Abstract

We present a diagnostic conundrum involving a pleomorphic sarcomatoid malignancy on the occipital scalp of an 81-year-old man. The initial shave biopsy findings resembled atypical fibroxanthoma, and the subsequent excision showed a large tumor with tumoral necrosis, perineural invasion, and subcutaneous extension. Focally, some tumor cells in the excision showed SOX10 expression; however, the remainder of the tumor cells in both samples were negative for S100, Melan-A, pan-cytokeratin, p63, CD31, ERG, and desmin. While pleomorphic dermal sarcoma (PDS) was considered, focal SOX10 expression raised the possibility of sarcomatoid (dedifferentiated) melanoma. Additional staining revealed diffuse PRAME expression and focal tyrosinase expression in some tumor cells and an absence of BRAF V600E and NRAS Q61R staining. Next generation sequencing revealed oncogenic mutations involving NRAS Q61L, TERT, and TP53 genes. Ultimately, the diagnosis of de-differentiated melanoma was favored given the NRAS Q61L mutation and SOX10 immunostaining. At follow-up, the patient developed metastases to the lung, liver, soft tissue and adrenal gland, supporting the impression of melanoma. The patient died of disease 23 months after initial biopsy.
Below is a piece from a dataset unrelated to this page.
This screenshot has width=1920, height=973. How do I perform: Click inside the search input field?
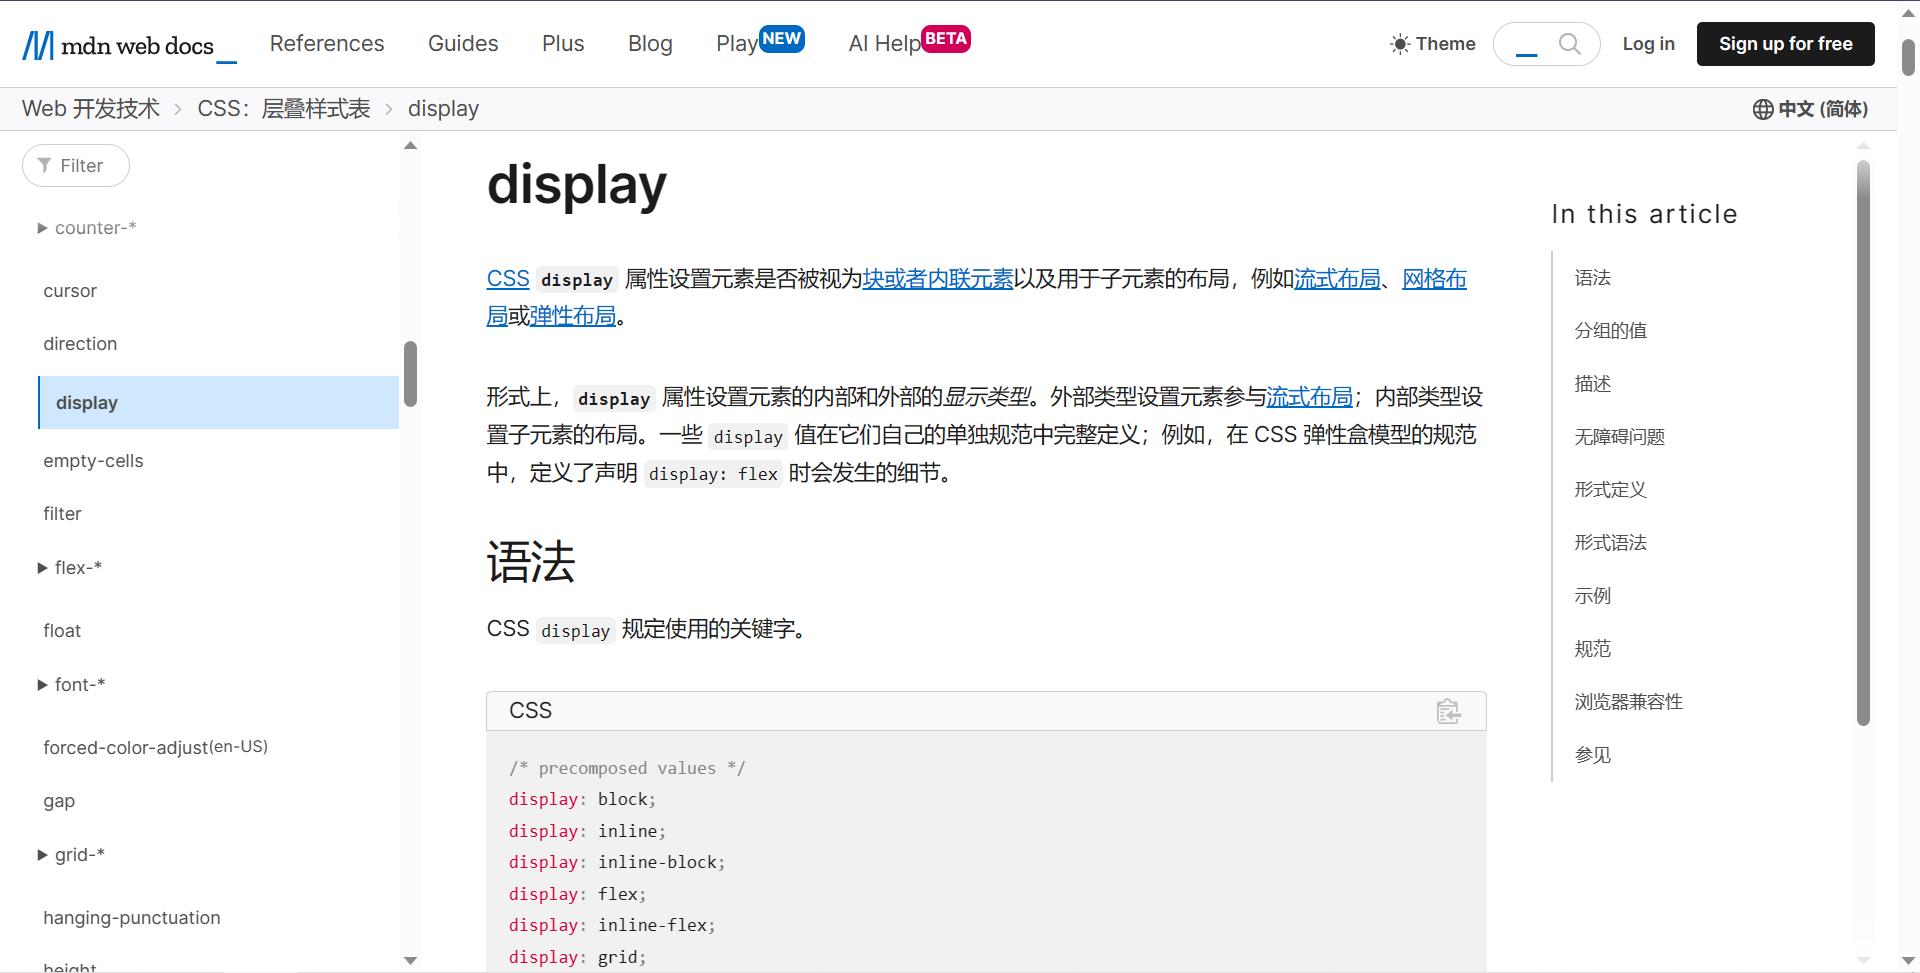coord(1525,43)
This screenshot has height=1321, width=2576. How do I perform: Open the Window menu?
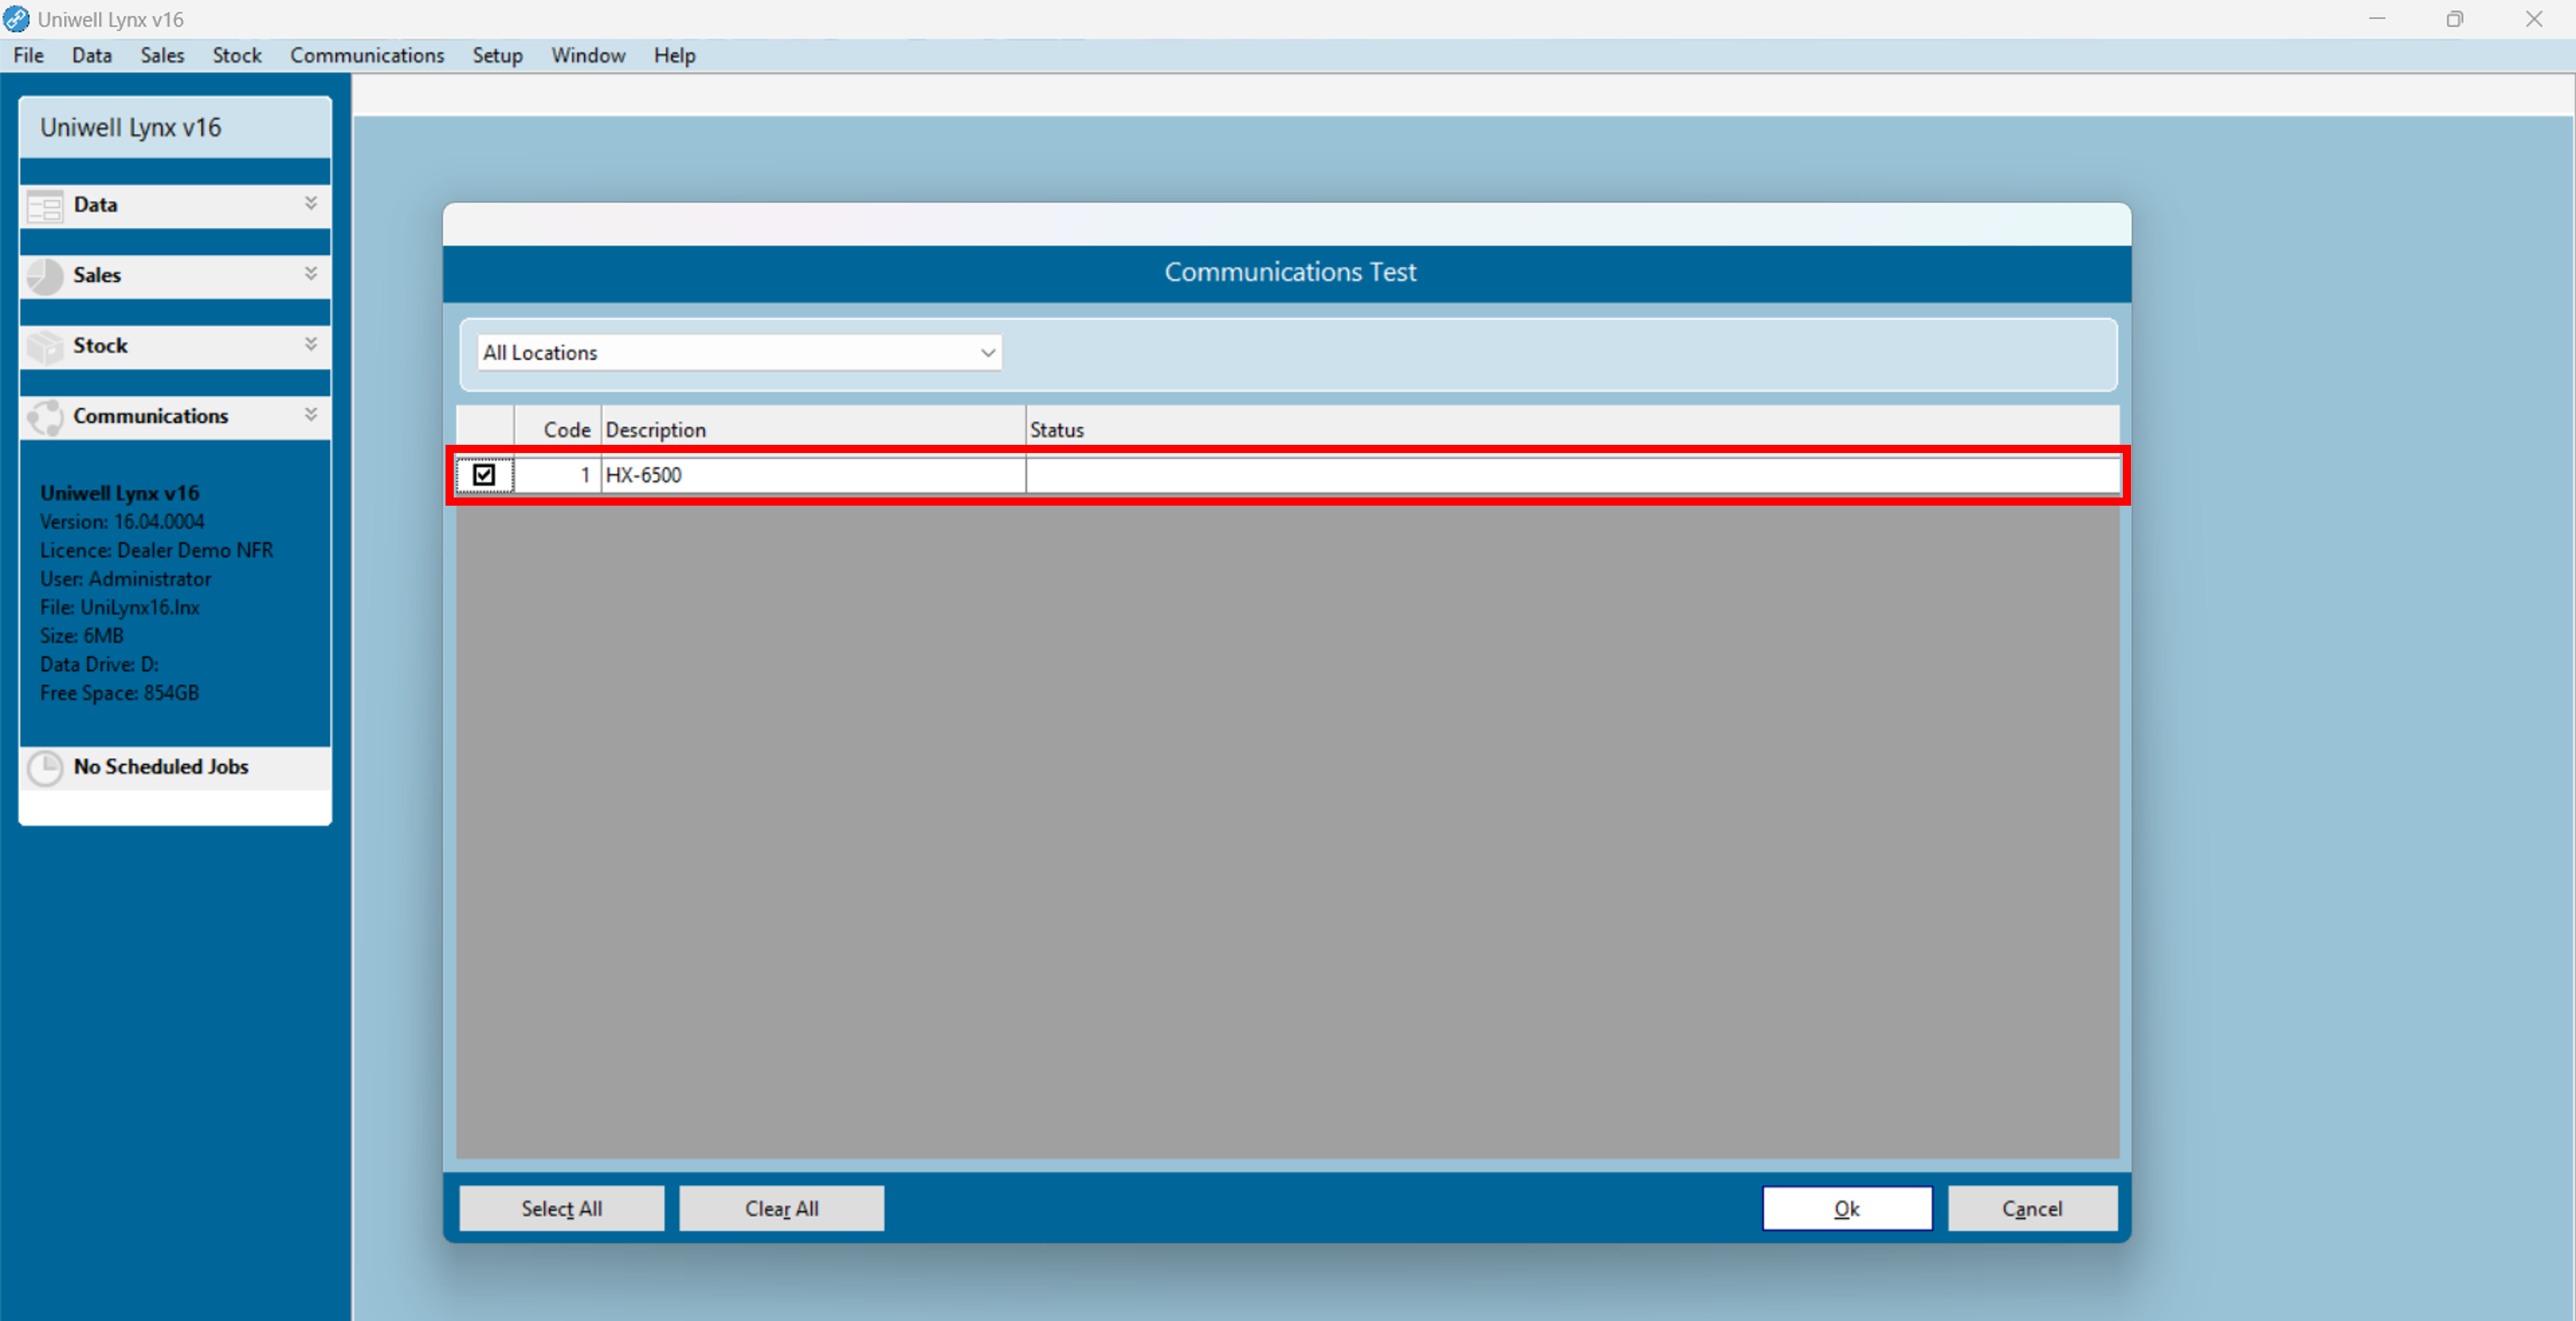tap(588, 56)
This case illustrates the benefit of carefully evaluating all tumor residuum when confronted with partial samples of an undifferentiated sarcomatoid malignancy on the scalp. Furthermore, it suggests a role for sequencing of such lesions when diagnostically ambiguous findings are present. Even focal expression of a melanocytic marker should cast doubt on a diagnosis of PDS and raise the possibility of de-differentiated melanoma, since therapy and outcomes are significantly different.